C'est courageux de leur part, même si ça ne changera rien. Le crédit des sciences humaines et sociales dans ce pays étant au plus bas, on n'est plus au temps où quand un Foucault ou un Bourdieu éternuaient, ça faisait trembler la France. Aujourd'hui, c'est quand un trader ou un présentateur de télé éternue que les ministères tombent. Quel pays de cons franchement !Immigration et identité nationale: une «confusion» et une «régression»
Par Camille DIDELON
LIBERATION.FR : vendredi 18 mai 2007
Patrick Weil et sept autres universitaires ont démissionné ce vendredi des instances publiques de la Cité nationale de l’histoire de l’immigration (CNHI) pour protester contre la création d’un ministère de l’Immigration, de l’Intégration, de l’Identité nationale et du co-développement. La Cité, «chargée de rassembler, sauvegarder, mettre en valeur et rendre accessibles les éléments relatifs à l’histoire de l’immigration en France», est née en 2003. Patrick Weil, historien, directeur de recherche au CNRS et spécialiste de l’immigration, explique sa démarche à Liberation.fr.
Pourquoi avez-vous démissionné de la CNHI?
Il s’agit pour moi d’un acte éthique. On ne peut pas accepter la création d’un ministère de l’Immigration, de l’Intégration, de l’Identité nationale et du co-développement et faire comme s’il ne se passait rien. Vu notre métier, vu les manipulations politiques qui existent contre l’immigration et vu le développement du nationalisme xénophobe, c’est notre travail qui est en jeu même si la CNHI elle-même n’est pas entachée par la création de ce ministère.
Nous participerons à titre privé aux activités de la CNHI, aux conférences, mais nous ne siégerons plus dans les instances publiques afin de garder notre indépendance et notre sens critique.
En quoi la création de ce ministère peut-elle peser sur le fonctionnement de la CNHI?
La CNHI a un sens: elle vise à permettre à tous les Français, à tous les jeunes, de comprendre l’apport et la part des étrangers depuis deux siècles dans le développement de la société française. L’idée est de combattre les préjugés et toutes les images falsifiées. Or associer «identité nationale» et «immigration», ce qui est unique dans un pays démocratique, signifie que la France et les Français ont un problème avec la question même de l’immigration.
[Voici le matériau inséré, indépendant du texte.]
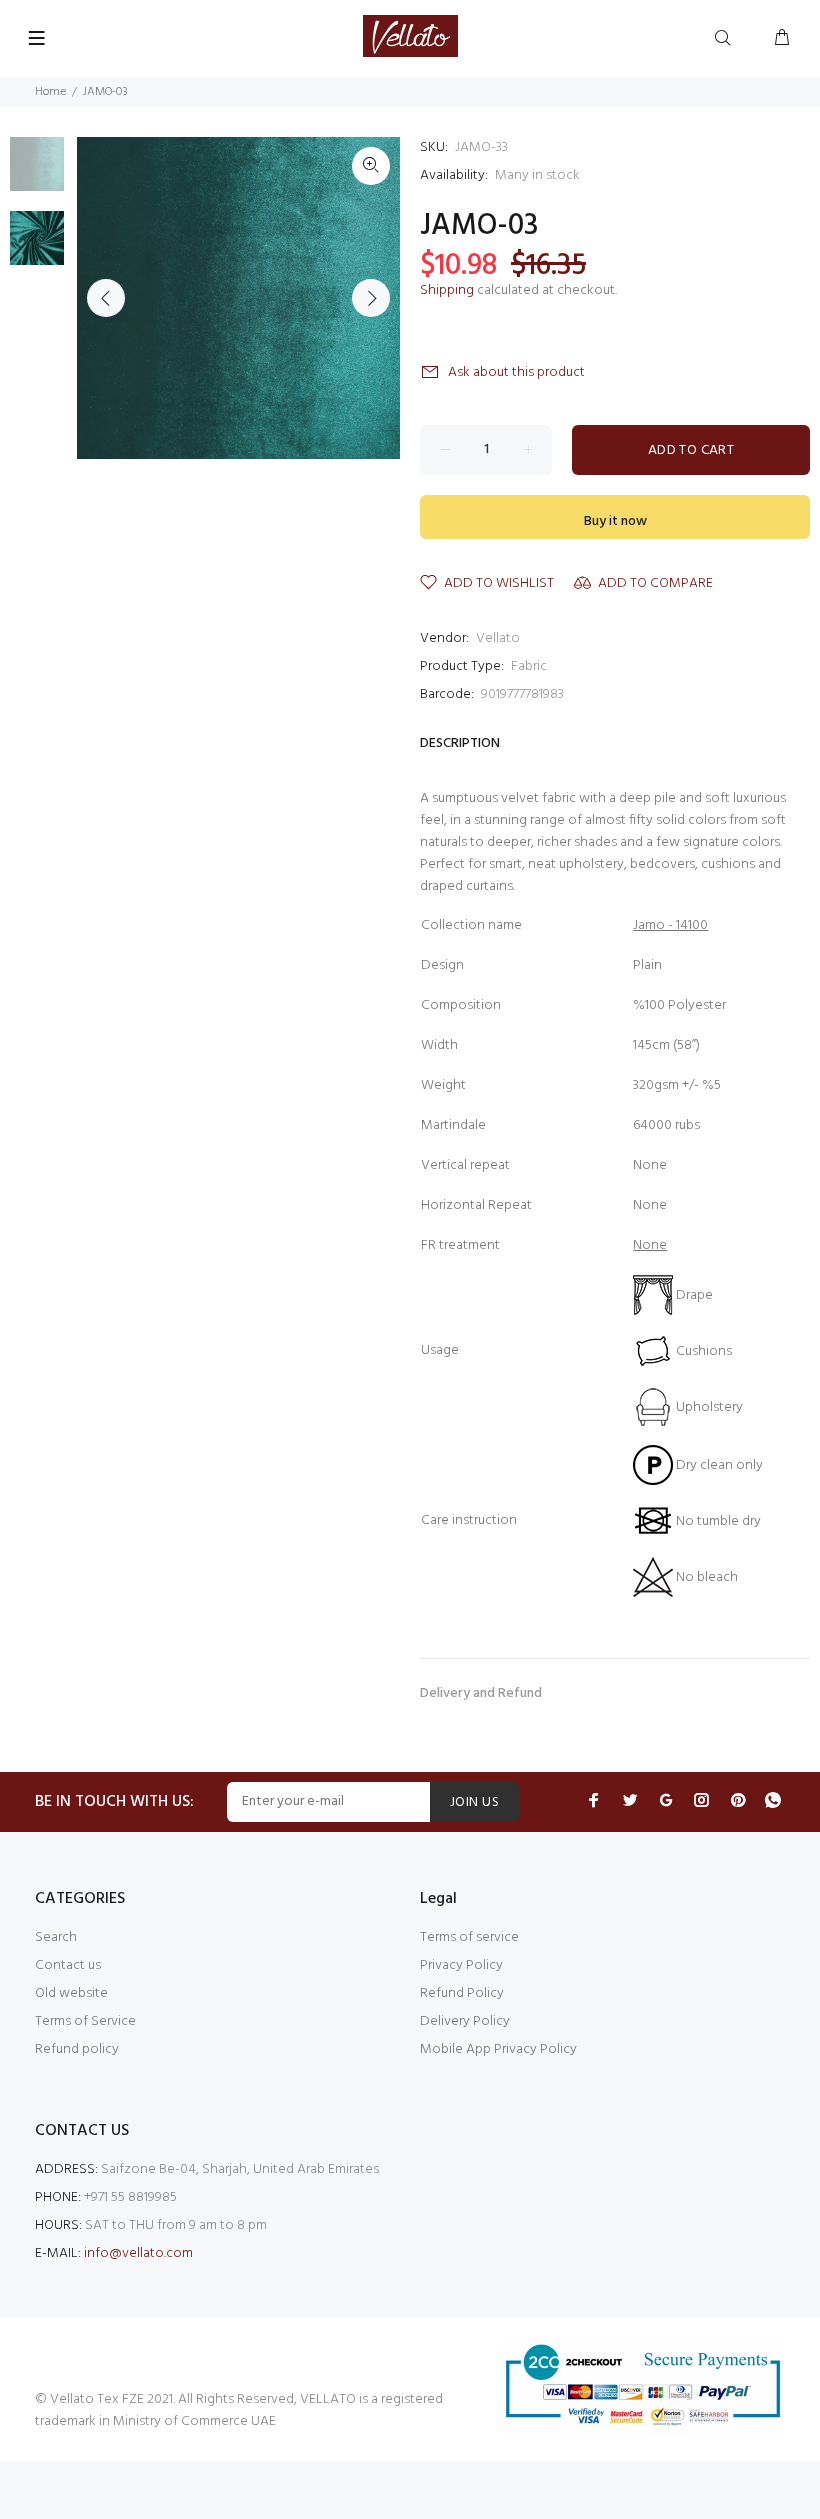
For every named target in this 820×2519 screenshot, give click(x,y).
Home (50, 92)
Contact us (68, 1965)
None (650, 1245)
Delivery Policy (465, 2021)
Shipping (447, 290)
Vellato (498, 638)
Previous (106, 298)
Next (371, 298)
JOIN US (474, 1802)
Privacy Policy (461, 1965)
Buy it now (615, 521)
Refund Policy (462, 1993)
Mon rôle est d’expliquer que cette confusion est une régression historique. Il ne faut pas schématiser et faire de l’immigration un «problème». Selon moi, il n’y a pas de raisons d’associer la naturalisation au contrôle des frontières dans un même ministère, de regrouper des domaines distincts. On sent d’ailleurs dans la politique menée un ciblage vers certaines origines par rapport à d’autres. On veut empêcher certaines nationalités d’entrer en France, restreindre certains visas.
Pourquoi pensez-vous que ce ministère ne va pas fonctionner?
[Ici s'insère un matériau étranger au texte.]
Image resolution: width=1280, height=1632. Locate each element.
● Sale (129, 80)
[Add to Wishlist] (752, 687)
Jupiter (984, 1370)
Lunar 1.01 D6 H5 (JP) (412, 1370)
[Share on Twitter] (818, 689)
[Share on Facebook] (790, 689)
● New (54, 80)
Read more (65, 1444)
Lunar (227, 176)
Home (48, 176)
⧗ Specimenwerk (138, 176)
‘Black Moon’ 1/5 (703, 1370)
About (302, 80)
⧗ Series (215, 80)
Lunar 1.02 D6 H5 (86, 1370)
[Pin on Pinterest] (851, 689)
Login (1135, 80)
Parce que les ministères de l’Intérieur, des Affaires étrangères et de l’Emploi vont se contenter de se décharger des tâches peu nobles en matière d’immigration sur ce nouveau ministère. Il n’est pas cohérent historiquement d’associer le droit d’asile au regroupement familial. Ce nouveau ministère risque d’être débordé et de ne pouvoir remplir ces fonctions.